Text block
* * *
Quote from 5yrtrader:
TLT is not "self hedging." Look how volatile it has been in the past two years and yields on the 30yr bond have fluctuated between 3 and 5%. You will lose your shirt in TLT if long term yields go up to 15%.
Think of it like this: a $50 stock pays a $2.5 dividend every year. The stock has a 5% yield. The stock drops to $10, but continues to pay its dividend. At $10 it has a 25% yield... but no one would be very happy with that yield if they rode it all the way down.
5yr
5yrtrader you make valid points. TLT has been volatile over the last couple of years and I would agree that nobody wants to see a $50 stock go to $10.
I tend to look at TLT as a tool in my toolbox, and like a tool it has a specific use and application. It would not make sense to use a hammer to tighten a screw. As I mentioned in a previous post, I use TLT as a hedge against the market and it has been very effective in this role.
To address your first point about volatility, I acquire TLT when my statistical models indicate an entry, and based on volatility, I establish derivative positions (options). My view is patient and long term. I have no anticipation of market direction or events, I simply respond to what the market gives me. I want volatility because that provides opportunities for increases revenue, minimization of risk and increases premiums. While I can see it might be undesirable for some, there are many like myself that consider volatility a strength rather than a drawback.
Regarding your second point about a significant capital loss... Because TLT is an index as opposed to a single stock company, it is not likely to go "out of business." (Unless the Gov folds and then we'll all be eating each other anyway and won't care much). Therefore, the probability that it will ever be worth $0 per share is negligible. So as an investment, it makes sense to enter into small positions and dollar cost average over time knowing that it will eventually progress in its up and down cycles. In addition, there are always counter moves within a larger, trending move.
* * *
Items in a dataset
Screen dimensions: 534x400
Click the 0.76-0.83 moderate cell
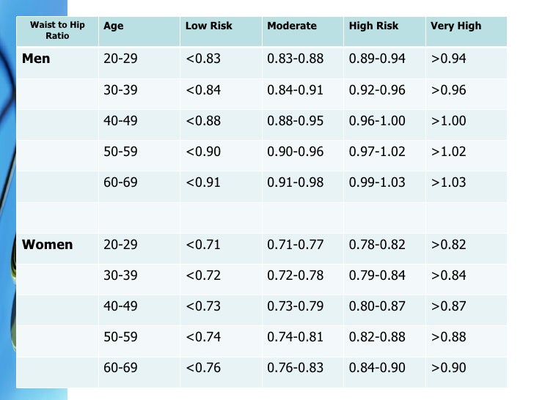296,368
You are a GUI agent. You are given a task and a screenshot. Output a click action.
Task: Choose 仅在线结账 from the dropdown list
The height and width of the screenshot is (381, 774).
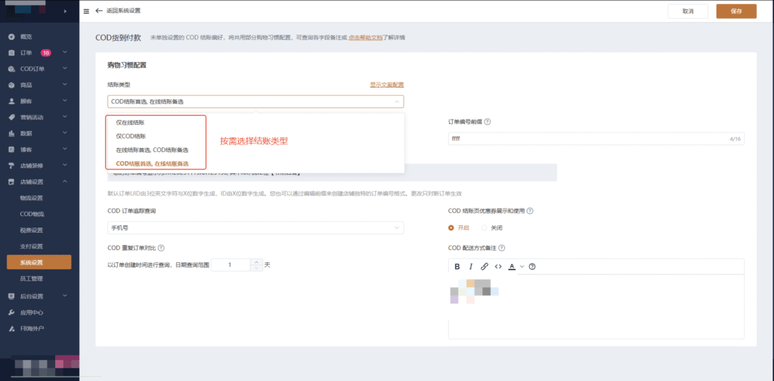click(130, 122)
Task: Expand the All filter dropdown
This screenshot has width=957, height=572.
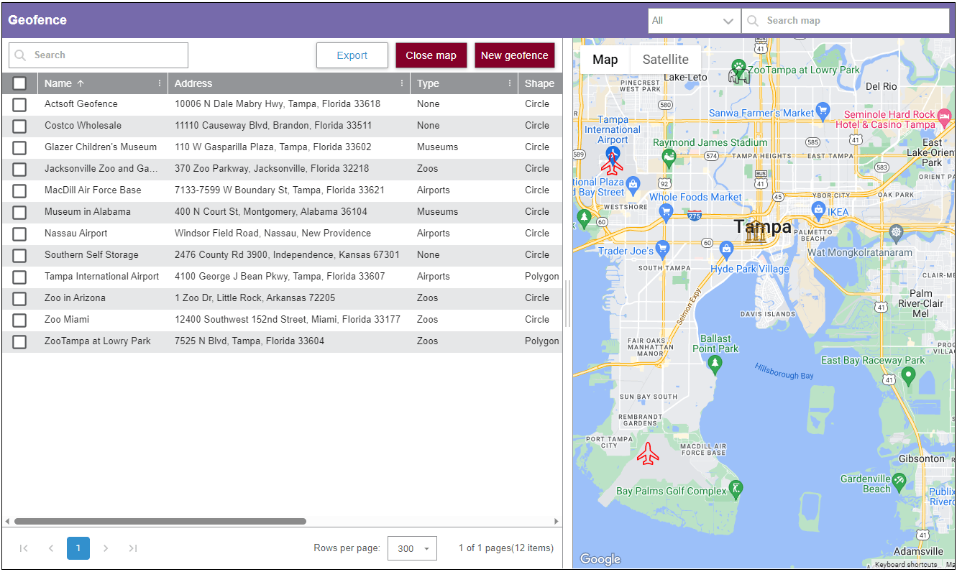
* * *
Questions to answer
**A.** According to the TLT discussion, between what levels have yields on the 30-year bond fluctuated in the past two years?
**B.** Carry the TLT discussion forward from its last sentence.

Activity answers
**A.** Between 3 and 5%.

**B.**
In the meantime, I am being compensated with interest rates that are trailing the market. (How long that lag is is another question). So I have a revenue stream from interest, another from options premiums collected, and then the eventual capital gains when my shares of TLT which I have been dollar cost averaging on the way down, finally becomes profitable. All of this is gained while providing an effective hedge against the broader market. Also, the trailing yield works in my favor when interest rates are coming down.
I do not believe this strategy is appropriate for everyone, and that is why we each must find our own tools. But in this context, I believe TLT could be very effective and I stick to my original theory of it being self-hedging.
In your example above you had said "At $10 it has a 25% yield... but no one would be very happy with that yield if they rode it all the way down." Once again I agree with this in most situations. But I would ask you to consider, that if a $10 index had a 25% annual yield, do you really think it would stay at $10 for long? Interest rates would have to get extremely high for that opportunity to become unattractive!
Again I thank you for your contribution.